Work instructions: Write out, word for word, every line from the one where "800x478 pixels. Task: Toggle" occurs to the final line of the entries, and nothing beyond them.

(Records from a collection)
========================================

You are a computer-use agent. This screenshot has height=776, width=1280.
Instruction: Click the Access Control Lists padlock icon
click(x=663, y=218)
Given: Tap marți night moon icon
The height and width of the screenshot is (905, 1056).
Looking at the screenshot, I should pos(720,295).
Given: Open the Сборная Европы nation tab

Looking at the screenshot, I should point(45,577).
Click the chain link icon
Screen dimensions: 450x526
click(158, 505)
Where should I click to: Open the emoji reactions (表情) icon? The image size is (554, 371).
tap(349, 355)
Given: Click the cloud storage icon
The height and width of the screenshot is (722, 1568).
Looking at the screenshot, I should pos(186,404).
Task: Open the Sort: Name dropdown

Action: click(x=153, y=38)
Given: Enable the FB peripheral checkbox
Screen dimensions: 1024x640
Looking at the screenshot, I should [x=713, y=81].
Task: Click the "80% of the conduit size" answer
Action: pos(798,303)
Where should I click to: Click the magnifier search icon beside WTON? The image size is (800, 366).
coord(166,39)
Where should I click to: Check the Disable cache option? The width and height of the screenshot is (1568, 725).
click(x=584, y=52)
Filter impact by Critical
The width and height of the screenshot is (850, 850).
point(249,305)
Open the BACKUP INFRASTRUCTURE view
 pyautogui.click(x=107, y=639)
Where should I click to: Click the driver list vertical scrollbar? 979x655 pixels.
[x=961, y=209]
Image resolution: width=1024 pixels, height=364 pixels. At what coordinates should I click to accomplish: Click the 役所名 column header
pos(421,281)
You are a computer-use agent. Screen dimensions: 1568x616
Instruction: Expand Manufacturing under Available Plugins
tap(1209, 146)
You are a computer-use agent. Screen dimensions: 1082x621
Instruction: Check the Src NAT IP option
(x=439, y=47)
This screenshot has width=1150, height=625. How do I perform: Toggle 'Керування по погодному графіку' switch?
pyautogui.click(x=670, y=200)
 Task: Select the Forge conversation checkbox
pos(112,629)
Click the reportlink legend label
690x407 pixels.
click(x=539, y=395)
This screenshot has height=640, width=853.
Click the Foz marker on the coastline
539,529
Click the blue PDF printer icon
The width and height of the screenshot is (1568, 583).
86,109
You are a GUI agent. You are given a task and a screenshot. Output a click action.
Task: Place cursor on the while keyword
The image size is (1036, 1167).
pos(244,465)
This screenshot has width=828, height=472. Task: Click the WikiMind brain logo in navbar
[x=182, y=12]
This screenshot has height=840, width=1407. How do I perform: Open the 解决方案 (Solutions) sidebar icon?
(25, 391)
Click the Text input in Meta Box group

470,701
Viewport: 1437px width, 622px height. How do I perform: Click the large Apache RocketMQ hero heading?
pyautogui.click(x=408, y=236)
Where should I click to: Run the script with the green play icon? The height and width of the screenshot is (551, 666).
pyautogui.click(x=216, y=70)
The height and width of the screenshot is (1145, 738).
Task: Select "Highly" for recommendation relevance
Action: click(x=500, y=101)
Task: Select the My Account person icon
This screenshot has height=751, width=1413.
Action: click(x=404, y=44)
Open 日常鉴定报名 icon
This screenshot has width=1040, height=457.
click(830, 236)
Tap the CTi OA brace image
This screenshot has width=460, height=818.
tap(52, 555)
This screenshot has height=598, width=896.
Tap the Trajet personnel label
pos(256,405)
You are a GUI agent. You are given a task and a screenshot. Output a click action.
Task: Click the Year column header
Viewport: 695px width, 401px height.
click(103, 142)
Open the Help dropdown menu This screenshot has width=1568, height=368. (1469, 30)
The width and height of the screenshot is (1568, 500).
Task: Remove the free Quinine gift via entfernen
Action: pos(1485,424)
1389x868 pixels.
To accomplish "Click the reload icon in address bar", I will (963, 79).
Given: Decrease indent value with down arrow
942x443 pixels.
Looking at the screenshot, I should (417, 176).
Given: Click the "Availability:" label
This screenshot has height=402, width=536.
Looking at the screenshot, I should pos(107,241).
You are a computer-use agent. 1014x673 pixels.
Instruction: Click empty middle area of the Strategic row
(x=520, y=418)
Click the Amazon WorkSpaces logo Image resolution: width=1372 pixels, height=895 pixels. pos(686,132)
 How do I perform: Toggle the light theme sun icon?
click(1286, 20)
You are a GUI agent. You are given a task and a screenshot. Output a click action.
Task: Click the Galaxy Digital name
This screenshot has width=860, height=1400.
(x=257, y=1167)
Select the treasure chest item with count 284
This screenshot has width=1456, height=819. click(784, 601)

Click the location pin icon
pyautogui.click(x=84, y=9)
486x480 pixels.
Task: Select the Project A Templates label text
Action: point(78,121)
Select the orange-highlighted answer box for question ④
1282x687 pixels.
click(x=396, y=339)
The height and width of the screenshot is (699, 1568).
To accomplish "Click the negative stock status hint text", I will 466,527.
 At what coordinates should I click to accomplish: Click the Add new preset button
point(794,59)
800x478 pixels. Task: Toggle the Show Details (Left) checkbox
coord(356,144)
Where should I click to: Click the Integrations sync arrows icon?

========================================

Response for this exercise:
800x478 pixels. Task: Toggle the Show Details (Left) checkbox
coord(356,144)
Where should I click to: Click the Integrations sync arrows icon?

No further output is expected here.